Thursday, July 26, 2007

Hoffa Says U.S.-China Trade Policy Undercuts Middle Class, National Security

Teamsters General President Jim Hoffa told a Senate panel today that U.S. trade policy is strangling democracy in China, national security in the United States and the middle class in both countries.

Hoffa testified before the Senate Subcommittee on Interstate Commerce, Trade and Tourism on "Trade Relations with China." Workers' safety and prosperity in the United States is linked to labor standards in China, he said.

"I like the Chinese and wish them well, but I love and fight for U.S. workers," Hoffa said. "It is time that this administration and all of us in this room take control of our globalization policies to ensure that our workers benefit and our families are kept safe."

Hoffa outlined a series of steps for Congress and future administrations to take to help protect the middle class in the United States and to enhance national security. Those include ending Chinese currency manipulation, increasing inspection of food imports, eliminating tax breaks for corporations that move jobs to China and raising labor standards in that country.

In May, Hoffa led a delegation of Change to Win unions on a fact-finding mission to Beijing, Shanghai and Hong Kong, ending a decades-long freeze on relations with China's only union. Hoffa's visit convinced him that China currently is not building a middle class capable of sustaining economic growth through a domestic consumer market.

"China is setting the global norm for working standards around the world," Hoffa said. "Those standards are much too low workers in the U.S. and workers in China. We plan to work with all the worker advocates we met to improve those standards."

U.S. corporations doing business in China have used their influence to oppose modest changes in reforms to labor law, changes that would empower workers and promote democracy, Hoffa said.

Hoffa noted that the U.S. lost 3 million manufacturing jobs since 2000 as a result of our trade policies, especially with China.

"Our manufacturing loss is a matter of national security," he said. "We are losing our capability to supply our military troops with uniforms, ammunition and other essential items."

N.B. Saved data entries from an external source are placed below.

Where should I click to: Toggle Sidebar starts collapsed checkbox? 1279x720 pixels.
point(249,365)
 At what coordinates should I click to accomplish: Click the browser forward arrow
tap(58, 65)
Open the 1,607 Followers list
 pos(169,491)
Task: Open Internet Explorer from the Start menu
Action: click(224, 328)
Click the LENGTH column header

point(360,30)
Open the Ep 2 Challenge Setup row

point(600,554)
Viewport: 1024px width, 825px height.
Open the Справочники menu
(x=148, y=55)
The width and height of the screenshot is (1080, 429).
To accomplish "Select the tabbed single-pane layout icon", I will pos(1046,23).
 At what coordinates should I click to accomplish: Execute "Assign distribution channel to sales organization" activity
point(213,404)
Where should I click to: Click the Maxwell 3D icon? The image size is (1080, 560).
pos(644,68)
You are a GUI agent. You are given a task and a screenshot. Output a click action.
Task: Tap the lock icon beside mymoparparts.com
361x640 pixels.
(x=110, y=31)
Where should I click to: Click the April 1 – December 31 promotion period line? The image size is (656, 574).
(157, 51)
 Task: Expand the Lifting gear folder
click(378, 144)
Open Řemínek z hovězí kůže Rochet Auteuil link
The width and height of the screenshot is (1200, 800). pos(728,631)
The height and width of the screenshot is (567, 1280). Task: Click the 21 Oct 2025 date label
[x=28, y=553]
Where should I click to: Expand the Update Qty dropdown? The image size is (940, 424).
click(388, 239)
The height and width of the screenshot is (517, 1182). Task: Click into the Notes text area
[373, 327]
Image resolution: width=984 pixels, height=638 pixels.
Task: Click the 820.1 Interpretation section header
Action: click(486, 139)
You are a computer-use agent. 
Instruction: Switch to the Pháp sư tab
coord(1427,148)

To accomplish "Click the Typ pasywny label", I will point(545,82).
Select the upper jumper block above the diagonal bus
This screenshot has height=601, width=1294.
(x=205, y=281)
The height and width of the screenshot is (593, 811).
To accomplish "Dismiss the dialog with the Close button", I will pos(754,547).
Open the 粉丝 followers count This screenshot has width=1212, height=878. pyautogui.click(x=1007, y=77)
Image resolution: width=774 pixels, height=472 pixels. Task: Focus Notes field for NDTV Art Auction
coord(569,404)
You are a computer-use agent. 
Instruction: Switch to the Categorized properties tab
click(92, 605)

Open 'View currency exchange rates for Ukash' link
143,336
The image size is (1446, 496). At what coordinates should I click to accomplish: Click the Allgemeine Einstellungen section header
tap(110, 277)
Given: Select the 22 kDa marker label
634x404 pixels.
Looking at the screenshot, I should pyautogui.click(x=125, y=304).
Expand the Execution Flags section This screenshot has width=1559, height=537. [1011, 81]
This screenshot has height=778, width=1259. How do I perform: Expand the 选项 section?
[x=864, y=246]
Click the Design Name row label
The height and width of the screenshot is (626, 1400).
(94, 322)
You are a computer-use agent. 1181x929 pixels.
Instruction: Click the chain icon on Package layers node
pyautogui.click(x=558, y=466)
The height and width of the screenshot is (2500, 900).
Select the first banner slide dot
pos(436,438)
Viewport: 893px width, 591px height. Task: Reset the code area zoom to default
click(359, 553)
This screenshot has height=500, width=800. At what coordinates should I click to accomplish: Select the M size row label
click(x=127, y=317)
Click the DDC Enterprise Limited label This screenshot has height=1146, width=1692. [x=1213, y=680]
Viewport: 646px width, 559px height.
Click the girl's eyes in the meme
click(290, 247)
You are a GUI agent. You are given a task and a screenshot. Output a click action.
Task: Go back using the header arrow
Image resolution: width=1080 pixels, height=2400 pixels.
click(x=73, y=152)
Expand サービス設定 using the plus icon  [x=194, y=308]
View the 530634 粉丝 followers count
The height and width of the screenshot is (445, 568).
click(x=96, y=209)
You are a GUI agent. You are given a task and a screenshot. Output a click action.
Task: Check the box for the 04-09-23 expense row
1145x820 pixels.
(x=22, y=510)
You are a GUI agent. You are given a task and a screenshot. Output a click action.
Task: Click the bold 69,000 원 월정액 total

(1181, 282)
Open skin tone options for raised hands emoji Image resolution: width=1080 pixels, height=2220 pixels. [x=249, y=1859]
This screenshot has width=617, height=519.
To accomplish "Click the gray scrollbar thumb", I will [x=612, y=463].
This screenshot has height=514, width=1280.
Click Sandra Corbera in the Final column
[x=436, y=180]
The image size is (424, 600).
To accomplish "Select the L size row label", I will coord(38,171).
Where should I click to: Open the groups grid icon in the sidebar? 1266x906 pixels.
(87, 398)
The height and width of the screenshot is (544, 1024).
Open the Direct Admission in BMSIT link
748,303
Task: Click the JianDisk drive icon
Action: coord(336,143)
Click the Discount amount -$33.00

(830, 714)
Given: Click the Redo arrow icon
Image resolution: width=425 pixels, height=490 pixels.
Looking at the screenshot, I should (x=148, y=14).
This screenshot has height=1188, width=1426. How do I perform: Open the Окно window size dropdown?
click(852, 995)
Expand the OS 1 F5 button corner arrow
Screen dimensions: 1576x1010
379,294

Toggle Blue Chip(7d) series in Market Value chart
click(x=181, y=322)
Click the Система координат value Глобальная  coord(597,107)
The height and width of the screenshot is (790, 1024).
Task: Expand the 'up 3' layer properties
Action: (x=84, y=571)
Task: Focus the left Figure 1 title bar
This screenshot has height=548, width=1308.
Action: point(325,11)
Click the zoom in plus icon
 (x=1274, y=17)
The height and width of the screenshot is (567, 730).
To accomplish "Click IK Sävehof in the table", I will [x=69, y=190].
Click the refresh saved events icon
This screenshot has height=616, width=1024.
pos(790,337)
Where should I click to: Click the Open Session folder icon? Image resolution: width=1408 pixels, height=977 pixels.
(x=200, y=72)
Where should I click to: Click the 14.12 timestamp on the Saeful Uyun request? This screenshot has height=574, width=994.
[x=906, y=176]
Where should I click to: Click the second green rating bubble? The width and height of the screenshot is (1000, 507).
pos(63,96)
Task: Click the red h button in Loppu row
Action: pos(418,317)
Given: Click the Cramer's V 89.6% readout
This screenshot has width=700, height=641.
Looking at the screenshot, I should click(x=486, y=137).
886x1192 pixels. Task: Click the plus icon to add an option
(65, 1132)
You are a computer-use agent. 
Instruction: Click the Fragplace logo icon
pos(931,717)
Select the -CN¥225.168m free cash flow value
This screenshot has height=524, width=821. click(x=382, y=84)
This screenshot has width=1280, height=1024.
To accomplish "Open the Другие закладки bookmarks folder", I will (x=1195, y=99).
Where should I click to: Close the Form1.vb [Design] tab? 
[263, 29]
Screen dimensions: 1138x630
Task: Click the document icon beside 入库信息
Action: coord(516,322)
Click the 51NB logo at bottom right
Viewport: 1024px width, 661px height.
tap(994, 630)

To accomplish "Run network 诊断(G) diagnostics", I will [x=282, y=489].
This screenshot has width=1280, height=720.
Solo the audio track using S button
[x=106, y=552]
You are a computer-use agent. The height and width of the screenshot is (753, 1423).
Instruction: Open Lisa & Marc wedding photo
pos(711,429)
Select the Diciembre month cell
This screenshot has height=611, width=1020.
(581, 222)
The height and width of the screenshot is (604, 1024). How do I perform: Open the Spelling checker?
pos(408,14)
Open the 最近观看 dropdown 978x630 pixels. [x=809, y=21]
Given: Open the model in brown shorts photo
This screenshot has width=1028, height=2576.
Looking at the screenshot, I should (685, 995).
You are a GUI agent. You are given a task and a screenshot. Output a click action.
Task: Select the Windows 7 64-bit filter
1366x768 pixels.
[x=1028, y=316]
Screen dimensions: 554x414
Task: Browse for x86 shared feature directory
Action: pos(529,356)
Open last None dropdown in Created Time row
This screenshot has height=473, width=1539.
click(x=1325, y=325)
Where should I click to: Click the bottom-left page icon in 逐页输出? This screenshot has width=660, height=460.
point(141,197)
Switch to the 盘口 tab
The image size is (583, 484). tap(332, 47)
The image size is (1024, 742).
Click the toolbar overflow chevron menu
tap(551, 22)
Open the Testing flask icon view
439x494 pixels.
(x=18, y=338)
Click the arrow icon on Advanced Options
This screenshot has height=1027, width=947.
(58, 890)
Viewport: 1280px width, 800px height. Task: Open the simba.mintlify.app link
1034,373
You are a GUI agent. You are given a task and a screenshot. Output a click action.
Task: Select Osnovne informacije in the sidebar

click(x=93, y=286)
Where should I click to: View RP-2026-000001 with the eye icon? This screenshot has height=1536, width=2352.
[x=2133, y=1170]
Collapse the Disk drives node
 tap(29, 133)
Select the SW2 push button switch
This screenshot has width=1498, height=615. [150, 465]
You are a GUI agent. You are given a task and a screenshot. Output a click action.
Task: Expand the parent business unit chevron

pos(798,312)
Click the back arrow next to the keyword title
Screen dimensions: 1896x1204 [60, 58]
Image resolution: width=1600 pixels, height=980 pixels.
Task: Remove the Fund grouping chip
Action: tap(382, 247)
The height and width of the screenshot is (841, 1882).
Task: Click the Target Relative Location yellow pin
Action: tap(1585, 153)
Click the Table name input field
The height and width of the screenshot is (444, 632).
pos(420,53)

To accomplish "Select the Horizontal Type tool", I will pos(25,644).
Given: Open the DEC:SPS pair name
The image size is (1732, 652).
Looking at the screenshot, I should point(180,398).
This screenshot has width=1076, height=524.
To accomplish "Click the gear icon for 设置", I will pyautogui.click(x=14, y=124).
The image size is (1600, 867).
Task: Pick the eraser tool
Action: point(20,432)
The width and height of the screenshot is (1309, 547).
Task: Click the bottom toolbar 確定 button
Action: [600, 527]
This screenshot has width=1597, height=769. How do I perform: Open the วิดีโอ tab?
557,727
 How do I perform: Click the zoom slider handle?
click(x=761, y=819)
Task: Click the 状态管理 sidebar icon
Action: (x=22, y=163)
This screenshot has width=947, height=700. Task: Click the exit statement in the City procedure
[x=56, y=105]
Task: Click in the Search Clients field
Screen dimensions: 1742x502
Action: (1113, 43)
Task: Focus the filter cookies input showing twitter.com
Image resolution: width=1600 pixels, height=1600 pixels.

"The public has lost confidence in our trade policies," Hoffa continued. "U.S. trade policies lately seem to be more about the number of trade agreements signed rather than the results they achieve."

Hoffa urged Congress and the Bush administration to take a number of steps to improve U.S. trade policy toward China, including:

* To deal with the undervalued yuan, which is hurting U.S. workers and manufacturers. Congress should pass the Stabenow-Bunning-Bayh-Snowe bill, S.796, and the House counterpart, Ryan-Hunter, H.R. 782.


* To keep dangerous Chinese products from entering the U.S., the administration should increase testing and inspection of food imports, while Congress should pass legislation by Sens. Sherrod Brown, D-Ohio, and Dick Durbin, D-Ill., to give the FDA the authority to approve countries eligible to import into the U.S.


* To leverage the issue of labor standards in China, Congress should pass S.367, the Decent Working Conditions and Fair Competition Act, introduced by Sen. Byron Dorgan, D-N.D. Future administrations should accept a Section 301 petition on labor rights in China.


* To prevent U.S. corporations from moving U.S. companies and jobs to China, Congress should eliminate tax preferences for companies to move offshore.


* To force China to open its markets and end its practice of dumping, future administrations should use existing trade rules aggressively and apply the remedies.